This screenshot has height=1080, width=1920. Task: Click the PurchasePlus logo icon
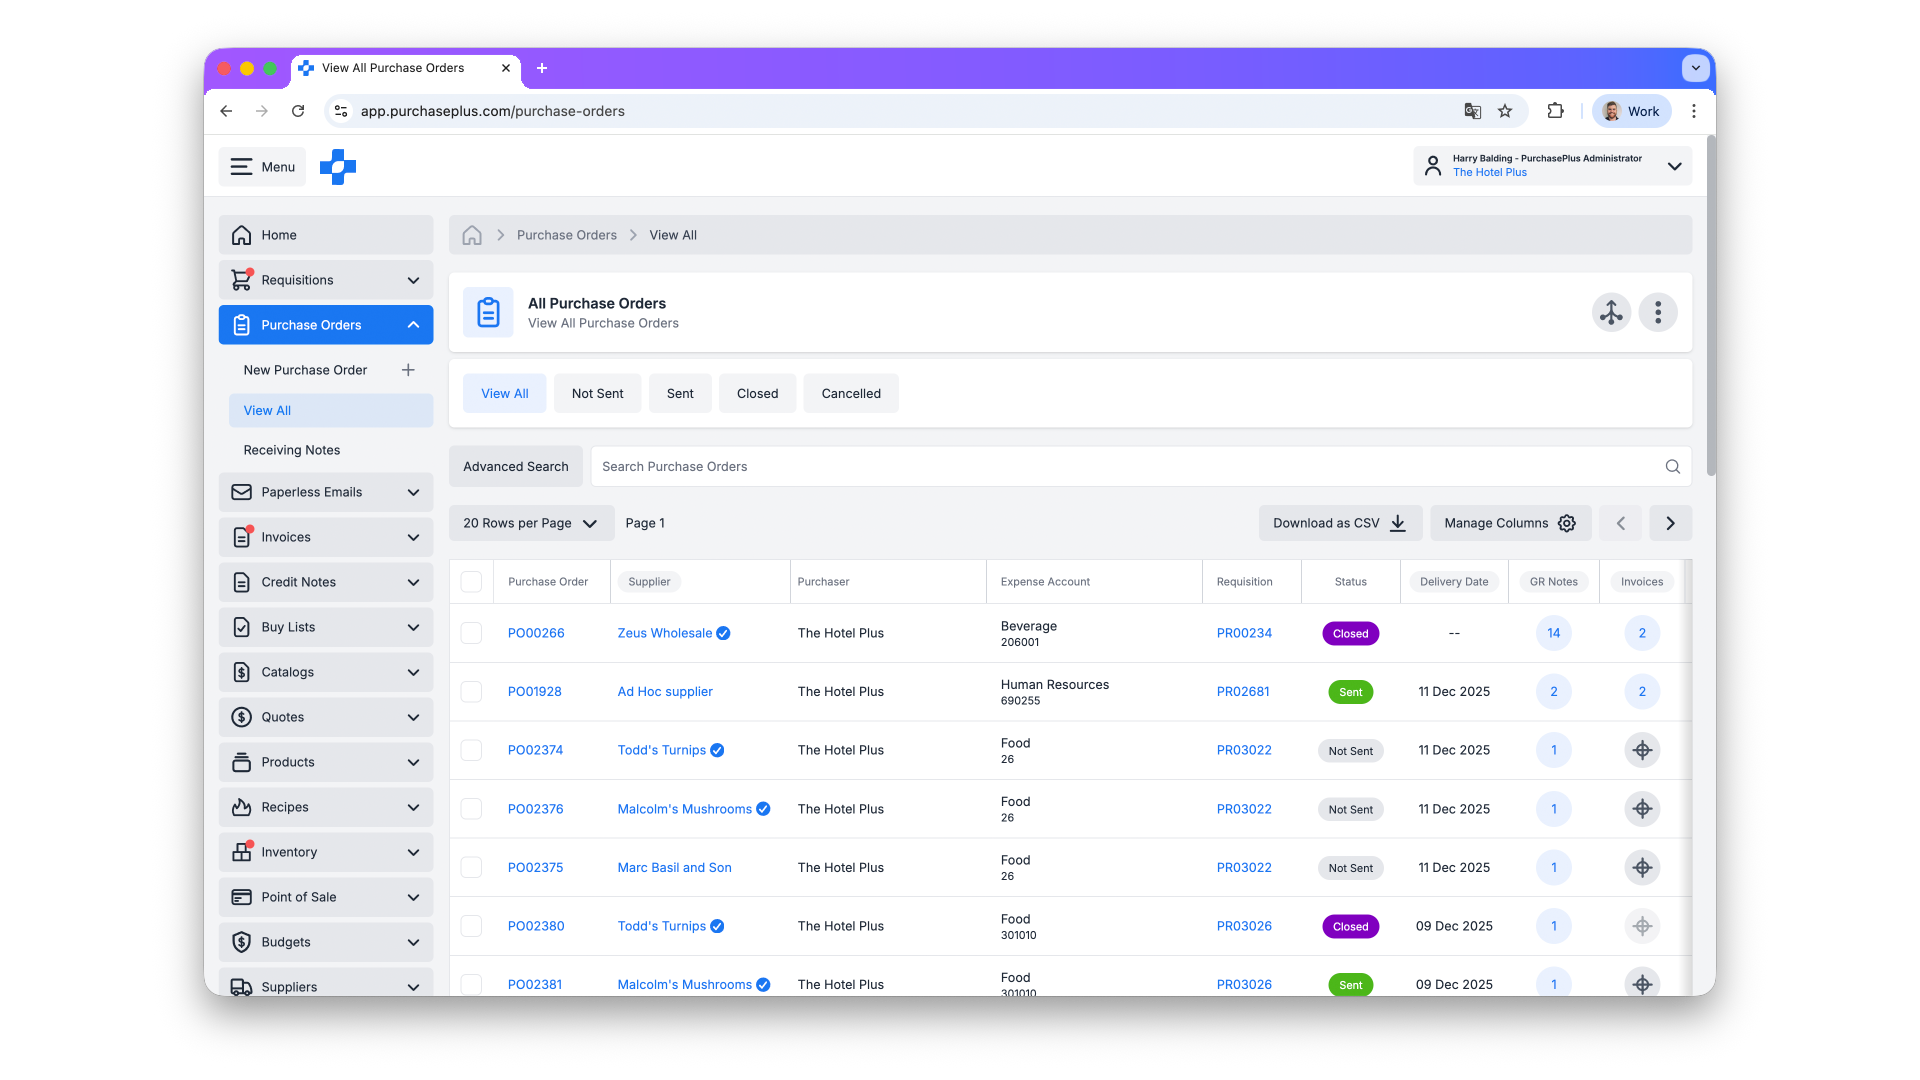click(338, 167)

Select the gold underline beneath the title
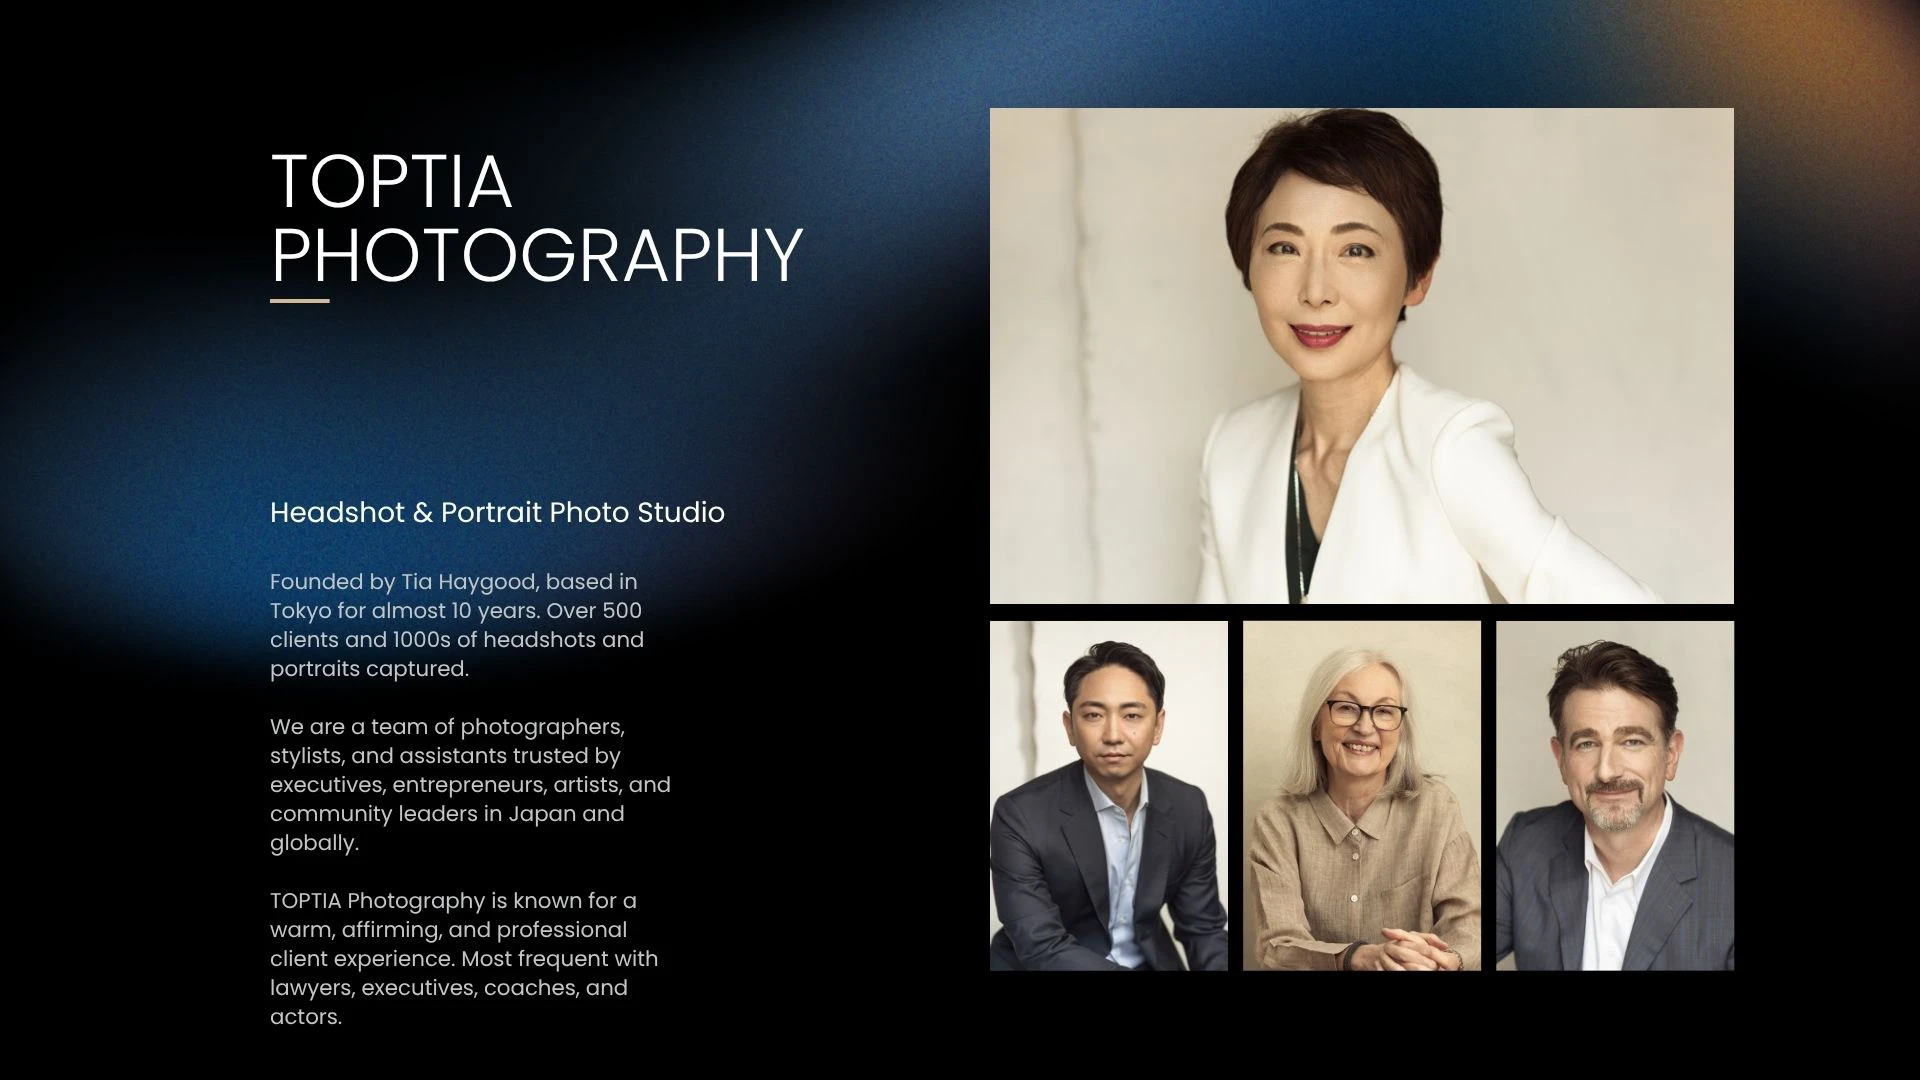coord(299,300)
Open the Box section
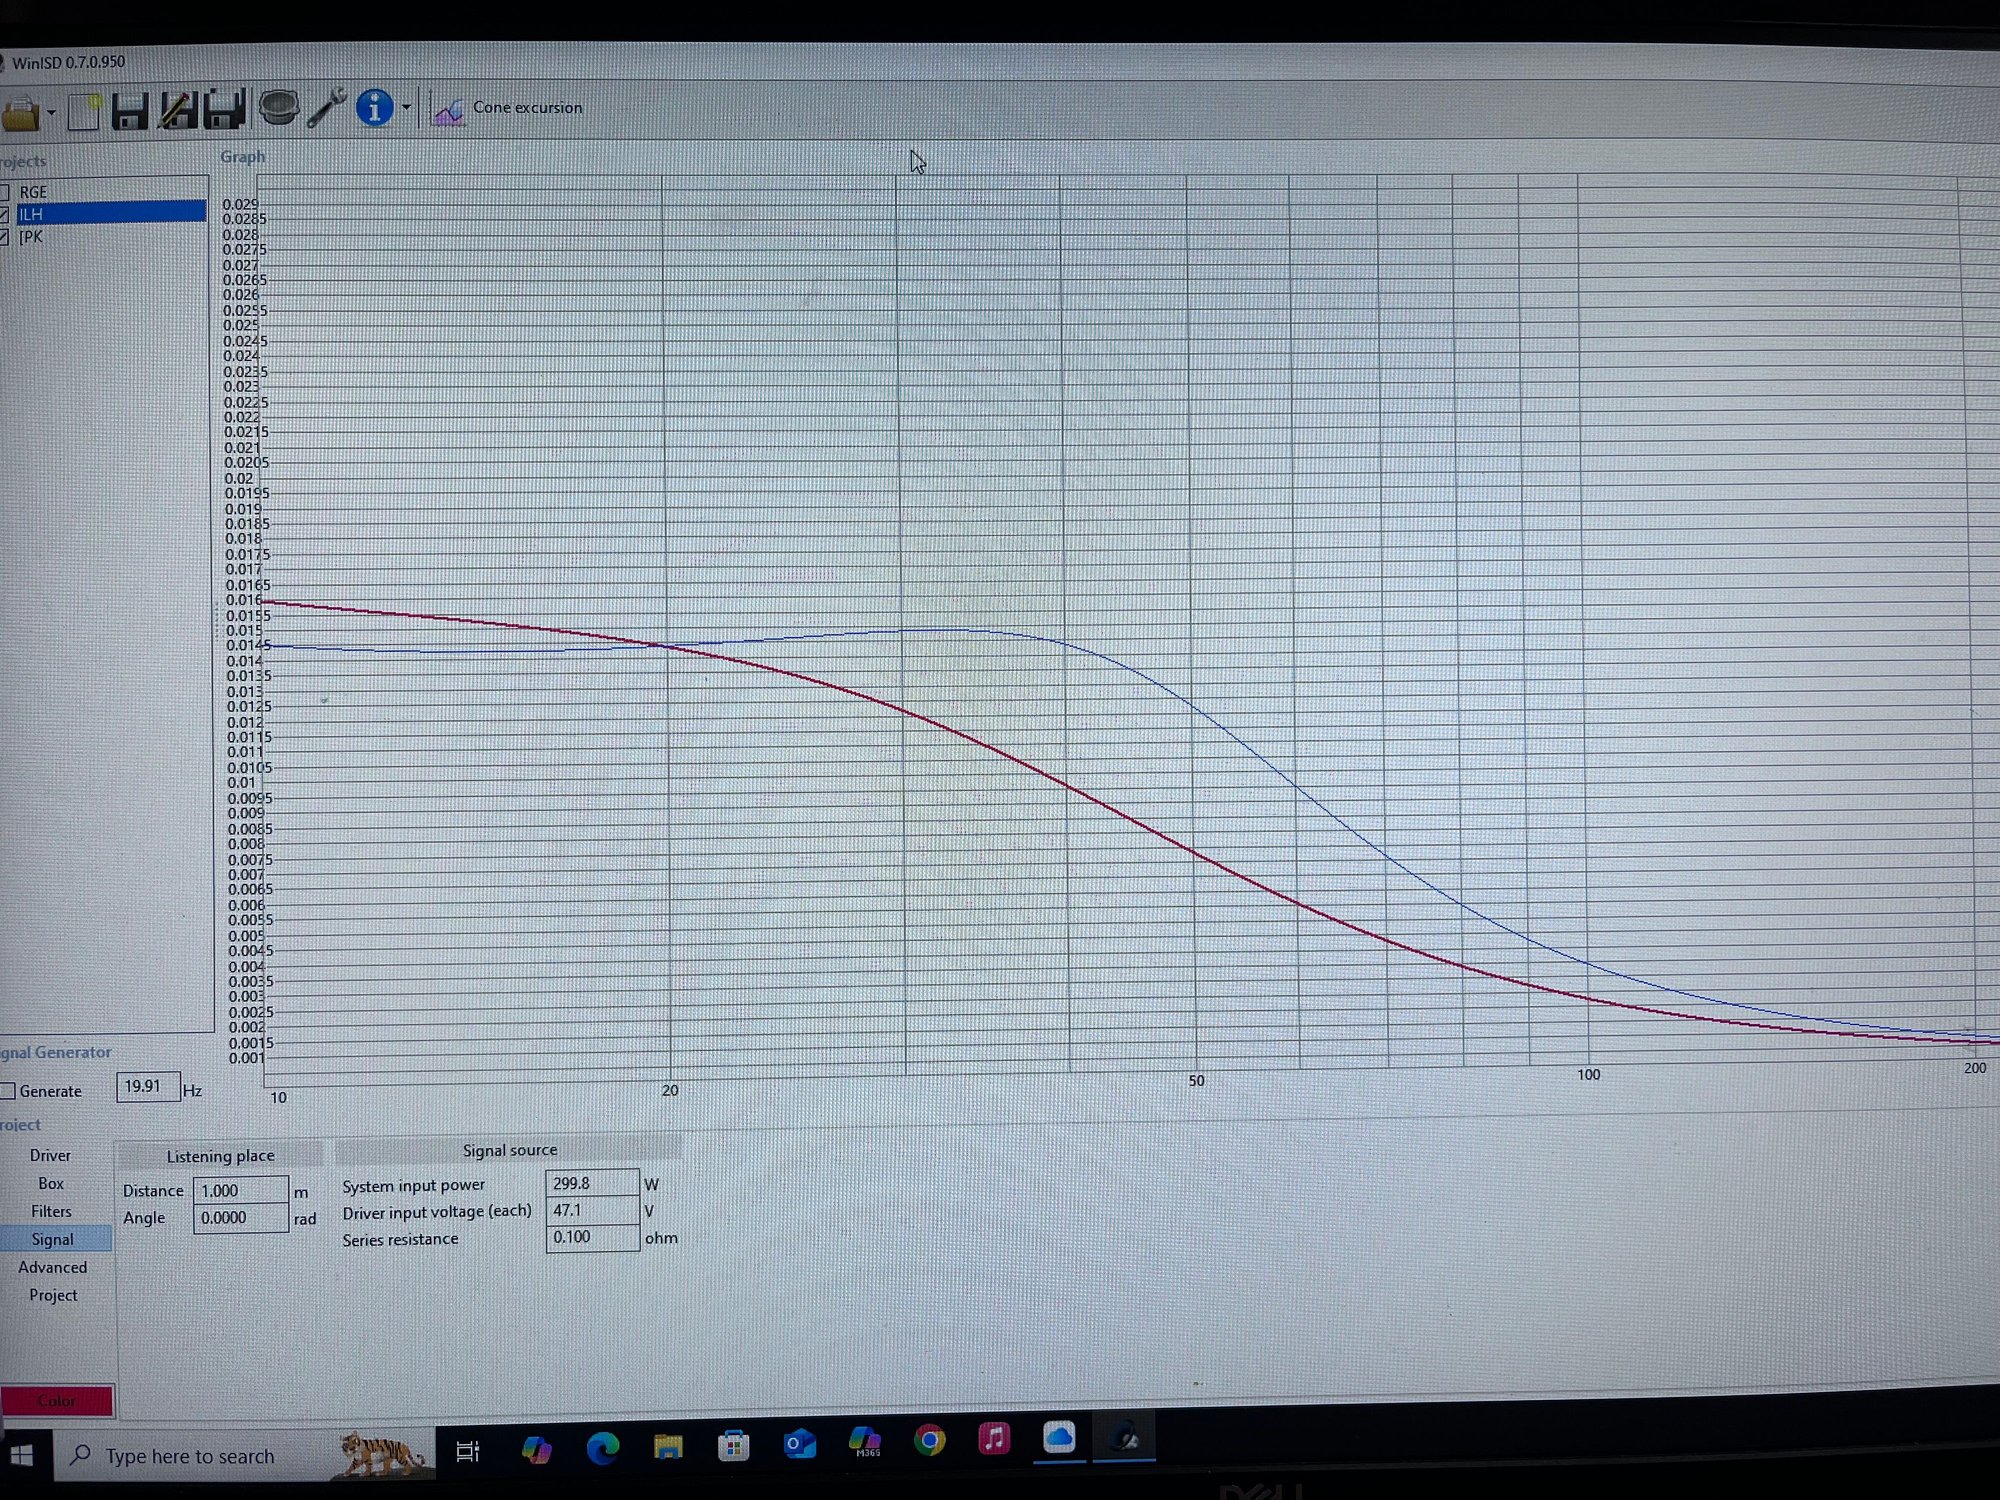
◆ ◆ ◆ ◆ ◆
= EXERCISE BRIEF =
Reproduce the whole listing word for word, setting aside any pictures.

= ANSWER TO THE EXERCISE =
This screenshot has height=1080, width=1920. Task: Click the PurchasePlus logo icon
click(338, 167)

Select the gold underline beneath the title
coord(299,300)
Open the Box section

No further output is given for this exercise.